Los cuestionamientos no desanimaron a Alsogaray. En noviembre de 1996 presentó un proyecto más ambicioso: una isla de 580 hectáreas con dos pistas de 3500 metros que reemplazaría no sólo al Aeroparque sino también al aeropuerto de Ezeiza. La inversión se elevó a 1600 millones de dólares.
El presidente de Aeroisla SA, Alberto Goti, describió con entusiasmo la propuesta: dos pistas, 130.000 metros cuadrados de instalaciones de servicios, conexión con la autopista Costanera y un futuro empalme con la línea C del subte. Según Goti, el aeropuerto podía atender 13 millones de pasajeros a los seis años de abrir y hasta 28 millones anuales hacia 2020. La empresa calculaba invertir 60 millones de dólares en mejorar Aeroparque y Ezeiza durante la construcción, y preveía que la aeroisla podría operar sin ampliaciones hasta 2020.
La búsqueda de financiamientoLos números de la aeroisla cambiaron varias veces. Un artículo de La Nación de julio de 1996 señaló que el consorcio holandés liderado por Boskalis propondría que el Estado argentino aportara entre 300 y 400 millones de dólares, equivalente al 25 % de la inversión total, en calidad de préstamo reembolsable con intereses. Eso situaba el costo en torno a 1500 millones de dólares, de los cuales 1100 millones serían aportados por el grupo constructor y un consorcio bancario. Los holandeses calculaban ingresos de 100 millones de dólares anuales y recaudación acumulada de 3000 millones al final de la concesión.

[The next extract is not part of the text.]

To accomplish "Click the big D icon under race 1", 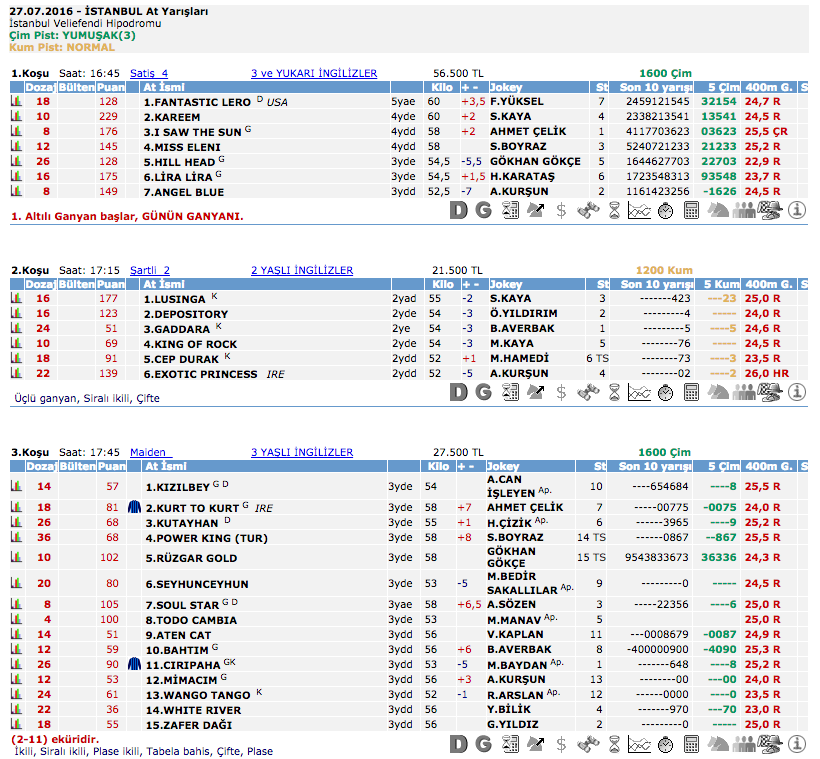I will 458,210.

Un año después, tras privatizarse la red aeroportuaria, Aeropuertos Argentina 2000 (AA2000) descartó la aeroisla por su costo, la duración de la obra y los problemas de acceso. La empresa prefería trasladar las operaciones de Aeroparque a Ezeiza y modernizar ese aeropuerto. Aun así, Goti y su socio Manuel Tanoira insistían en que con 10 dólares por pasajero (dinero que se ahorraría al evitar el viaje a Ezeiza) era posible construir una plataforma a 3000 metros de la costa con una pista de 3500 metros. La misma idea reaparecería en 2000, cuando una nueva versión proponía un aeródromo a 1800 metros de la costa y buscaba adhesiones entre funcionarios y empresarios.
El estudio ambiental y los argumentos a favorPara neutralizar críticas, el consorcio encargó un estudio de impacto ambiental a la consultora holandesa Hydronamic. El informe, de 300 páginas, fue auditado por el Ministerio de Agua de los Países Bajos. El proyecto, decía Tanoira, solucionaría problemas de contaminación sonora, calidad del aire, seguridad y salud de los vecinos de la ciudad. Al alejar las operaciones 2,5 kilómetros “mar” adentro, se podría operar las 24 horas porque los aviones no molestarían a nadie. El plan preveía ductos para abastecer combustible y una planta de tratamiento de residuos. Incluso, en una versión reducida de 250 hectáreas, se proponía un aeropuerto con una pista de 2800 m y un viaducto para conectar a tierra; los pasajeros harían el check‑in en el continente y cruzarían en tres minutos. Esta variante costaba 415 millones de dólares, de los cuales 270 millones se financiarían con la tasa aeroportuaria y el resto con aportes privados.
Los defensores subrayaban que el traslado permitiría transformar los terrenos del Aeroparque en un gran parque público. EL GCBA incluso decía que tener un aeropuerto en la Costanera era una cuestión de “seguridad estratégica”.